An Exclusive Mini-Interview With Senator Rick Santorum

Rick Santorum is up for re-election in 2006 and he’ll be going head to head with Bob Casey. Santorum is generally considered to be the most vulnerable Republican in the Senate and he’s polling well behind Bob Casey right now. However, Santorum is an excellent campaigner with the advantages of incumbency and Casey seems to be coasting on the fond memories Pennsylvanians have of his father, rather than his own merits. So, even though he is behind at the moment, Santorum still has time to pull it out.

Yesterday, I did a short phone interview with Rick Santorum about WMDs, a leadership position in the Senate, and the Senator’s re-election campaign. Here is an edited, partial transcript of that conversation.

John Hawkins: What do you say to people who now know that we discovered 500 WMDS in Iraq, that Saddam had stockpiles of weapons, and yet they still say, “Aww, that’s not a big deal. What does it prove?” What do you say to those people, Rick?

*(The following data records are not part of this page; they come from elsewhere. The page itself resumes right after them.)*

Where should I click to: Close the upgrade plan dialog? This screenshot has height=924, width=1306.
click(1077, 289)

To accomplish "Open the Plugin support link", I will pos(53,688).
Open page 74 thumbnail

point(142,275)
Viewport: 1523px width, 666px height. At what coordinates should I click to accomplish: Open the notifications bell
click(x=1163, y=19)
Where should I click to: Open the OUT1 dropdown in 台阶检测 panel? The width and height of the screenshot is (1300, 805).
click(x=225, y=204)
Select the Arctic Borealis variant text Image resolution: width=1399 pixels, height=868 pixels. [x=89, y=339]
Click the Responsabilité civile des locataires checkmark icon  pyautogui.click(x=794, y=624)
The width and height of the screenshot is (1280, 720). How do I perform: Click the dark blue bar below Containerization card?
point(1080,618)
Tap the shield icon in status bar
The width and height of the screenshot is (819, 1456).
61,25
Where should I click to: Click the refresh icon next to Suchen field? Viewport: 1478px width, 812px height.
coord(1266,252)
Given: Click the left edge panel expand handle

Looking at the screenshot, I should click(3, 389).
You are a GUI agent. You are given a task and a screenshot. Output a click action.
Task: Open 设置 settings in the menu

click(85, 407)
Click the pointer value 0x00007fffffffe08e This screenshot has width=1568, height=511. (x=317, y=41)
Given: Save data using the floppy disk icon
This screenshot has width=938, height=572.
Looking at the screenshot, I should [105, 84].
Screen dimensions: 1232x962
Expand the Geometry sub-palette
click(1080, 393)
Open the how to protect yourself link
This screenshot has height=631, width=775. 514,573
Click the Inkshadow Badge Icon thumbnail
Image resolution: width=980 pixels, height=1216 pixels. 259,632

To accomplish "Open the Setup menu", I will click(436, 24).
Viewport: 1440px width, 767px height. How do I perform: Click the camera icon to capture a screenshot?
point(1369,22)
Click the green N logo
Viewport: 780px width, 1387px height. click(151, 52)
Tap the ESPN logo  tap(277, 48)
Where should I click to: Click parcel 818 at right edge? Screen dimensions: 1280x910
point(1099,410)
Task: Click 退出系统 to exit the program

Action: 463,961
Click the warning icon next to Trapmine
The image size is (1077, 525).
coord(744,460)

Rick Santorum: Well, I say that it was one of the pieces of the puzzle that we believe helps put together the threat that Saddam was to this country and the world… One of the things that we asserted was that he had not destroyed his stockpiles of weapons from the previous war. We sent in weapons inspectors, as people will recall, not only to look at whether he had current weapons programs in place, but to determine whether he had destroyed the weapons he said he had destroyed. It is very clear that he did not destroy those weapons and that those weapons would have been available and unfortunately still are available to…terrorist organizations that could use them against us or other countries around the world.

John Hawkins: (I hear that you may)….be duking it out to be the next (Whip) on the Hill. Any truth to that?

Rick Santorum: I know Lamar Alexander has talked to people and has been very clear that he is interested in running for that position. If anyone were to challenge me, it would be Lamar….I feel very confident that when we win this thing, that we’ll have a race for the Whip and I have every intention of winning that race, too.

John Hawkins: Now you voted against the immigration bill in the Senate. Why did you do that and do you think it’s fair to call it an amnesty bill?

Rick Santorum: Well, I voted against it for a lot of reasons. …I think it puts the cart before the horse. It is a bill that allows everybody that is in this country to get in on a path to legalization. You can call it amnesty, you call it whatever you want to call it, but it says that if you’re here you can stay and stay with very little price associated with staying. You jump ahead of…everybody else who has been following the rules to get here. I don’t approve of that.

I think what we need to do is instead of first working on legalization, is work on border security, work on making sure we have tamper-proof ID cards, make sure that we have good employer enforcement — and make sure that we have a temporary worker program that is truly temporary — which means that people come to this country for a period of time, for certain purposes, and have to return home.

John Hawkins: If someone said to you, “Rick, I am undecided between you and Casey. Give me three differences between the two of you that would convince me to vote for you.” What would you tell them?

Rick Santorum: First, I’d say taxes are a big difference. He is against the tax reductions of 2001 and 2003. He said he would like to raise…rates up to 50% for the top bracket. He is absolutely a traditional tax and spend Democrat. So on taxes and spending, he is for spending a bunch more and taxing a bunch more….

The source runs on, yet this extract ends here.